_Work required_
Starting with the first line and ending with the one that holds "войти (711, 18)", retype the entries exactly.

Extracted records:
════

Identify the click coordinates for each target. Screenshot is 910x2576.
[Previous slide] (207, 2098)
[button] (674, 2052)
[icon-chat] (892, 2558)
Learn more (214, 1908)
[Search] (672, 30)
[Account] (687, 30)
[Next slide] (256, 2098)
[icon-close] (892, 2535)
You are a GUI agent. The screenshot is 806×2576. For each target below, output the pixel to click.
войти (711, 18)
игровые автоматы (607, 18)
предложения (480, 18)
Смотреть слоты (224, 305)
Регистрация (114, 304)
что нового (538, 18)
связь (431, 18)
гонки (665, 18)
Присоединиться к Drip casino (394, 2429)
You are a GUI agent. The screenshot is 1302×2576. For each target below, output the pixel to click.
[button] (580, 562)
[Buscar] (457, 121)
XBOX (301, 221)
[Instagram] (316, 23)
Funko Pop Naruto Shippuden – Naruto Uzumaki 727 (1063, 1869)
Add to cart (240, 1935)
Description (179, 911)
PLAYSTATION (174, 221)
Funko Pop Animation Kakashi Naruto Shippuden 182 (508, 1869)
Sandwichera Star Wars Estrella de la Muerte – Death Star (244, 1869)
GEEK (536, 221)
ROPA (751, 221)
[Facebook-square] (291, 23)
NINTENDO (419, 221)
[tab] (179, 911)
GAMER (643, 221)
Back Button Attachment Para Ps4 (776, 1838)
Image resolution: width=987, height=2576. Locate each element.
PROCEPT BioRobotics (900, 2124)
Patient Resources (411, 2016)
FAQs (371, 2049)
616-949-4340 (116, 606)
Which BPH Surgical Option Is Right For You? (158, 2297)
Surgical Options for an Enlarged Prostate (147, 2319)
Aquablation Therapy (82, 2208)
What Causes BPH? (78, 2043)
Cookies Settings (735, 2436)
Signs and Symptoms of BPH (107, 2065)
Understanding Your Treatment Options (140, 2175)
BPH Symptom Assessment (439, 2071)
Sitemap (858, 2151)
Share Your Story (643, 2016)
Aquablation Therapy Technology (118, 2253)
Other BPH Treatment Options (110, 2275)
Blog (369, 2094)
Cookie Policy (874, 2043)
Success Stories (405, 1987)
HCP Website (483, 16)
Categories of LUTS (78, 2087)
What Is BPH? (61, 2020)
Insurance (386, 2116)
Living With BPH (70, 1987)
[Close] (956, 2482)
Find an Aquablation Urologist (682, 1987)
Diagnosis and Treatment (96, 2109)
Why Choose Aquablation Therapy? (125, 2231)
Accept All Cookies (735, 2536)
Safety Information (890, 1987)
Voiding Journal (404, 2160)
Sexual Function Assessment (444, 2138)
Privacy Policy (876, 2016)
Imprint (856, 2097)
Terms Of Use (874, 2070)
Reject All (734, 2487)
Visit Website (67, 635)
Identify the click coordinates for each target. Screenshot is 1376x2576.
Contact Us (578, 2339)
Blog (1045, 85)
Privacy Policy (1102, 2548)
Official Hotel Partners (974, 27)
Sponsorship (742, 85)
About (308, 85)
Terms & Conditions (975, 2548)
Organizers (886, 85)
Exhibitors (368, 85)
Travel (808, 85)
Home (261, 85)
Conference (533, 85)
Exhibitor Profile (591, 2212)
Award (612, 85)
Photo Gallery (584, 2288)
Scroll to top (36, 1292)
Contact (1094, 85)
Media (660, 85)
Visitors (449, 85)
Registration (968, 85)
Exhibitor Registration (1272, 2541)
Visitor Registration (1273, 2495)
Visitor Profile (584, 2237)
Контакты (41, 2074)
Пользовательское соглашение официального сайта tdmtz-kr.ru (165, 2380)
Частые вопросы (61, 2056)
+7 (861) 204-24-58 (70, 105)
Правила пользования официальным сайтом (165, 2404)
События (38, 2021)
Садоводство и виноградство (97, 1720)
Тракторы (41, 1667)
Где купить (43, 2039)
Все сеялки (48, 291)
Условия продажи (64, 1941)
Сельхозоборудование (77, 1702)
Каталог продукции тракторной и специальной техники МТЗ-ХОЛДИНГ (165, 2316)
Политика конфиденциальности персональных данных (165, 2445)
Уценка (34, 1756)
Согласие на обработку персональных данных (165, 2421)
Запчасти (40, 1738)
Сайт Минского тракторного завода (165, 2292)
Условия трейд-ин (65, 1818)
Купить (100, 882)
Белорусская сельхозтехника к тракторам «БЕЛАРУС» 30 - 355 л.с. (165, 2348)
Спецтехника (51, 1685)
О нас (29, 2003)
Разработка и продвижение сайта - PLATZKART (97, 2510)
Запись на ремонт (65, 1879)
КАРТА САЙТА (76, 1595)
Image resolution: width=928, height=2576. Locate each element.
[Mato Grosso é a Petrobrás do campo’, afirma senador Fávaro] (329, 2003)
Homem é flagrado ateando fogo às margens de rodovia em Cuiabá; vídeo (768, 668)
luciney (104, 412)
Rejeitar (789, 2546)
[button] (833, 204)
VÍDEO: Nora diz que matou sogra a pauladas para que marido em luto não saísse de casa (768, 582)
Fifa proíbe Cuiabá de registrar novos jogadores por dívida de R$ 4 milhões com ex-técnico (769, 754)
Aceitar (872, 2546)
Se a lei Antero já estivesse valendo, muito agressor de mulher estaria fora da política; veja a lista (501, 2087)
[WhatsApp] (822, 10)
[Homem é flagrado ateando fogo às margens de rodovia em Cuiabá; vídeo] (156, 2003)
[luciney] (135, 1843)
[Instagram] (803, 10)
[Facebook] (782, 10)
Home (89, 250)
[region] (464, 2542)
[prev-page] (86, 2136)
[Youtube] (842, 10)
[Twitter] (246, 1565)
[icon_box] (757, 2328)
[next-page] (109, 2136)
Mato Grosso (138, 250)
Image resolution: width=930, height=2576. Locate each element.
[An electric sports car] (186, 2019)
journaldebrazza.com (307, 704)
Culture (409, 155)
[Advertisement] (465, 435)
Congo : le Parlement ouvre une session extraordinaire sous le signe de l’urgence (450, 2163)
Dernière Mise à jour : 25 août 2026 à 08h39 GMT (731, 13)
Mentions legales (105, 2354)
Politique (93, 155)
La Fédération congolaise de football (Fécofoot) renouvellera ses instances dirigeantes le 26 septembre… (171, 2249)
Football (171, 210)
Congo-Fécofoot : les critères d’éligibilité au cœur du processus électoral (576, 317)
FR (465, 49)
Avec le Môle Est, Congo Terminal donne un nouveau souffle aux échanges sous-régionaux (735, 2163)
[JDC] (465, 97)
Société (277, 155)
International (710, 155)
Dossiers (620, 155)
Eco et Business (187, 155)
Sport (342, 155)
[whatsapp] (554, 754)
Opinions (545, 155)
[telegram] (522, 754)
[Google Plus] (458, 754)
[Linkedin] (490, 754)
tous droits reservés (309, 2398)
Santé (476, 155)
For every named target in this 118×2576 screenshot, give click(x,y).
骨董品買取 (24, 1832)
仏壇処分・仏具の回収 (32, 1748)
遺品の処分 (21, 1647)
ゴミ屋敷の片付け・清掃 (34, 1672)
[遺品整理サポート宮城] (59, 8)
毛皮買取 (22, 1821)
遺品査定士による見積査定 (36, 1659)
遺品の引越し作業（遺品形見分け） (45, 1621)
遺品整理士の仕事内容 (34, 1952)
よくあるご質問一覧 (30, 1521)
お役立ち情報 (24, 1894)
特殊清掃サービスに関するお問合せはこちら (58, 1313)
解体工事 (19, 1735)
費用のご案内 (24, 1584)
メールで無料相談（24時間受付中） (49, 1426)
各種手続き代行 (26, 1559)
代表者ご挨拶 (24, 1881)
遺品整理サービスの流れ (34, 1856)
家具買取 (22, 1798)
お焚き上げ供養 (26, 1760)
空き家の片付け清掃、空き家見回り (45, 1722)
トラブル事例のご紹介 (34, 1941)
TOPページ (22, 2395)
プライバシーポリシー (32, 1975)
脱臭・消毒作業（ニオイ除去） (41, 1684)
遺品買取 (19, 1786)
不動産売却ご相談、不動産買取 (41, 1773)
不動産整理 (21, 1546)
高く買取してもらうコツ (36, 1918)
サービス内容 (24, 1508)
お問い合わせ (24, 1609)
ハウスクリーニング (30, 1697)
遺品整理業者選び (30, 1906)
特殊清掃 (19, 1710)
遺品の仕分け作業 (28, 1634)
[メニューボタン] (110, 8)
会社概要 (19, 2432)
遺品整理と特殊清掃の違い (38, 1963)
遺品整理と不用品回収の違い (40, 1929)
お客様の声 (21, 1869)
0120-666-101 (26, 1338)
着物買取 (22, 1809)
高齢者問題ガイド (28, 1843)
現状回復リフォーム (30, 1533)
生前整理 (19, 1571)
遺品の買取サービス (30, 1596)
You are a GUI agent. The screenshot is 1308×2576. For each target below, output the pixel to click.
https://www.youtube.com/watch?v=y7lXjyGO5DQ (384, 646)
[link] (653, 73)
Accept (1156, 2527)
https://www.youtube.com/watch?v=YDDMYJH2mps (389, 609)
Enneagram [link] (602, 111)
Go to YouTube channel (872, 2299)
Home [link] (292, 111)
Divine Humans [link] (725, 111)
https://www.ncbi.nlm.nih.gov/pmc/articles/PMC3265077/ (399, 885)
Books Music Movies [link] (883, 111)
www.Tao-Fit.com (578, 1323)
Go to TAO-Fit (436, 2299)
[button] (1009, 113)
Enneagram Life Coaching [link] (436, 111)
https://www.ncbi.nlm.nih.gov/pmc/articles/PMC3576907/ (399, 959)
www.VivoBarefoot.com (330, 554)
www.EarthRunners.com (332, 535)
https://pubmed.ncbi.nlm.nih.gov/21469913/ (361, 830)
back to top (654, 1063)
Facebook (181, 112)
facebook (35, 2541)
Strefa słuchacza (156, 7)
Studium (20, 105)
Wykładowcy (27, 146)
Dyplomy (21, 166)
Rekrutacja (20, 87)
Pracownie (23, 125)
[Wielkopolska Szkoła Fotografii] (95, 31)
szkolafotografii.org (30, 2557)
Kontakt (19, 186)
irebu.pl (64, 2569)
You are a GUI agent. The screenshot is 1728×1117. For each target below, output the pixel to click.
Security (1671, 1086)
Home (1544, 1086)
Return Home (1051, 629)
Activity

════

_Reply to the exercise_
Identify the click coordinates for each target. Screenshot is 910x2576.
[Previous slide] (207, 2098)
[button] (674, 2052)
[icon-chat] (892, 2558)
Learn more (214, 1908)
[Search] (672, 30)
[Account] (687, 30)
[Next slide] (256, 2098)
[icon-close] (892, 2535)
You are a GUI agent. The screenshot is 806×2576. For each target below, output the pixel to click.
войти (711, 18)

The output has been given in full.